AIM OF THE EXERCISE: From the line containing "Click the Past label on the chart" through the end of the material below, output each line exactly as written, with pictures excluded.

EXERCISE DATA:
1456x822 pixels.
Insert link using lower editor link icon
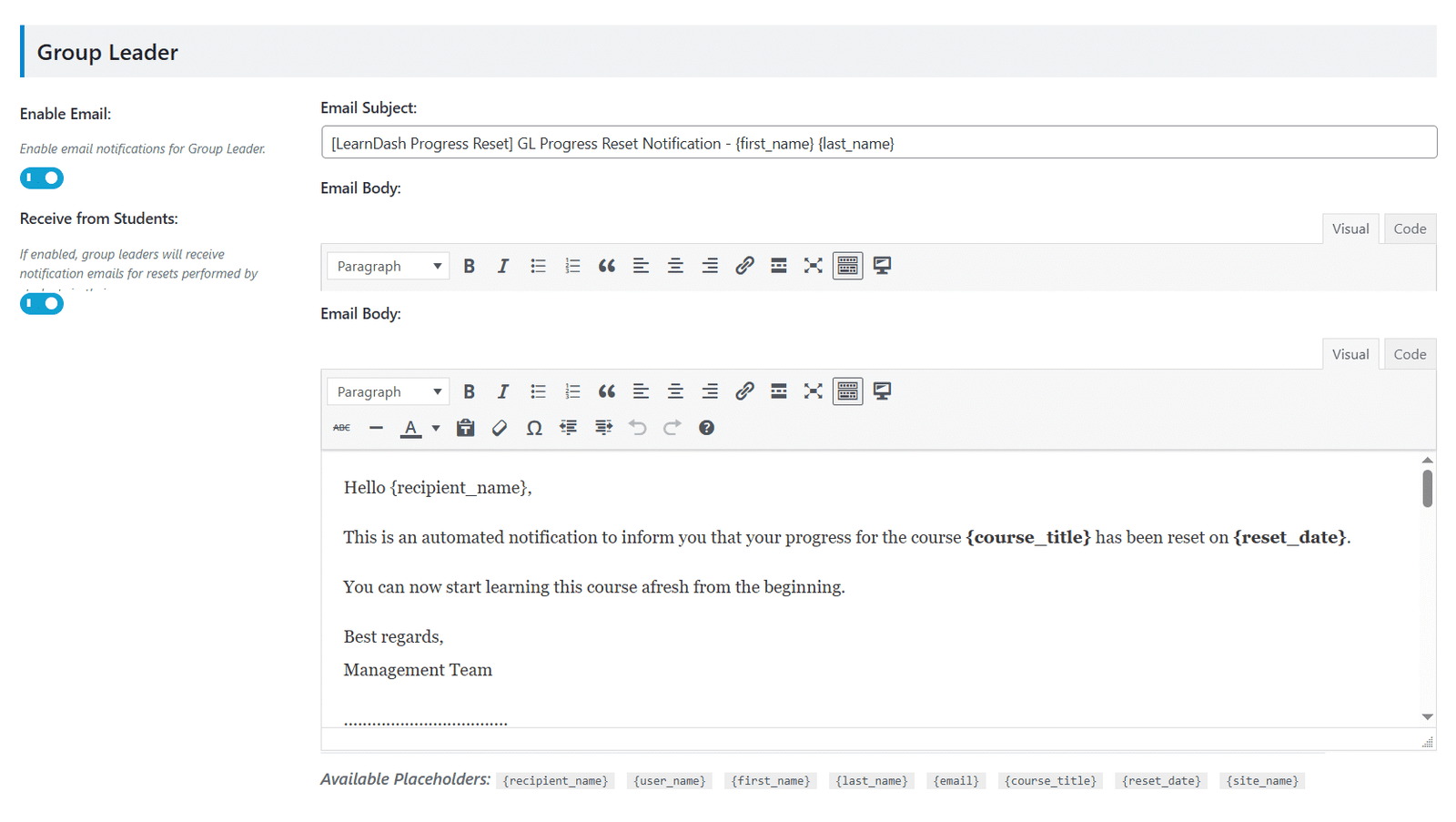744,391
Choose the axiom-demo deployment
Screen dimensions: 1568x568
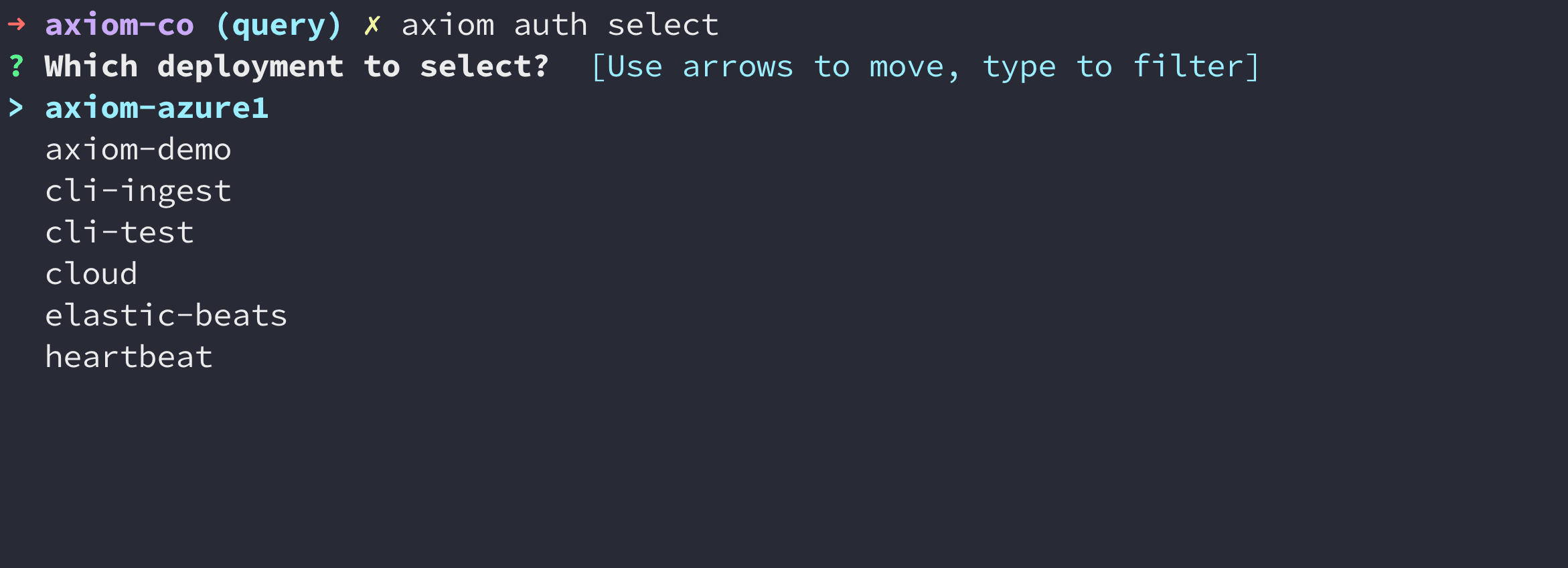(x=138, y=149)
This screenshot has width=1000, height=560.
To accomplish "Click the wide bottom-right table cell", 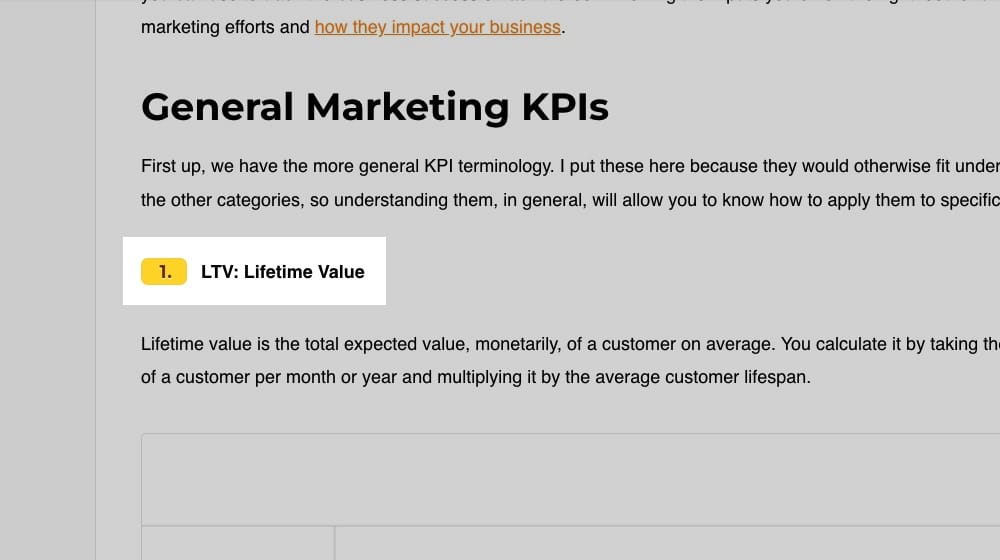I will 667,543.
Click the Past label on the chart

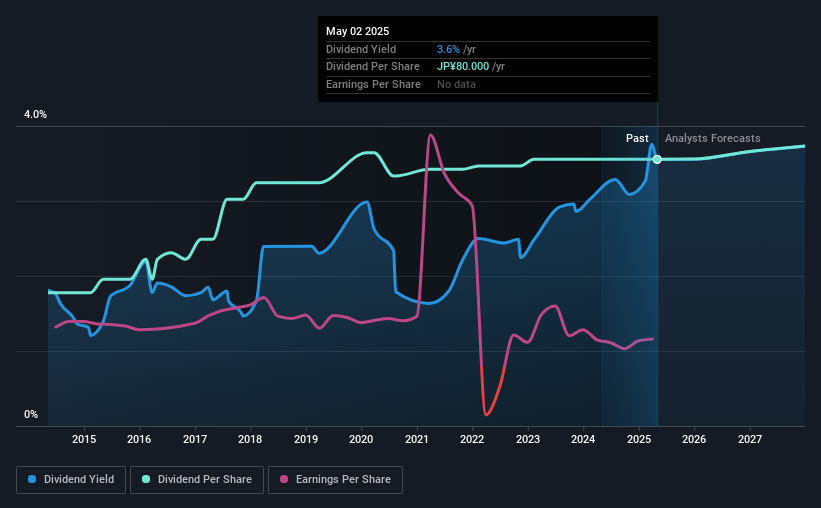coord(637,138)
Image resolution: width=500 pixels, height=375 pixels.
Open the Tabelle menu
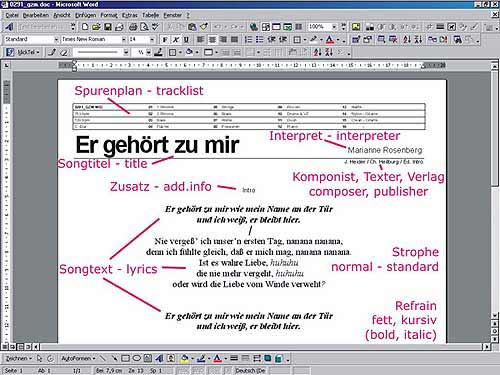pyautogui.click(x=150, y=15)
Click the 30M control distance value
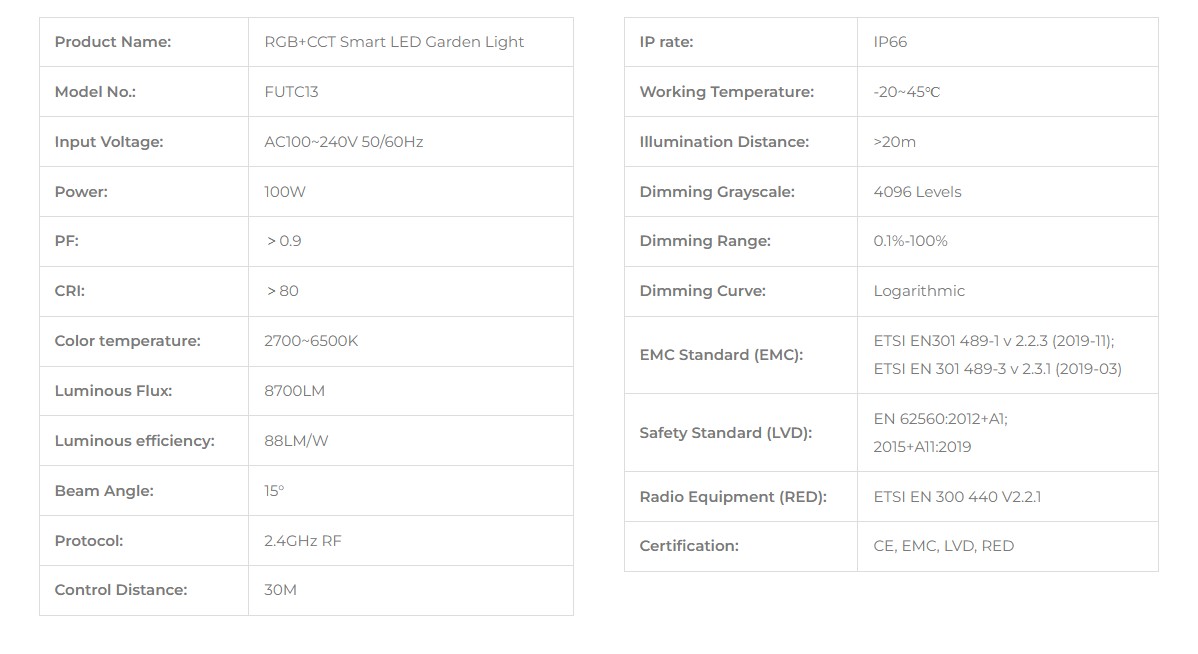This screenshot has height=654, width=1198. point(281,590)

OUTPUT OF THE TASK:
Click the Past label on the chart

coord(637,138)
Image resolution: width=500 pixels, height=375 pixels.
Open the Tabelle menu
pyautogui.click(x=150, y=15)
Click the 30M control distance value
This screenshot has height=654, width=1198. point(281,590)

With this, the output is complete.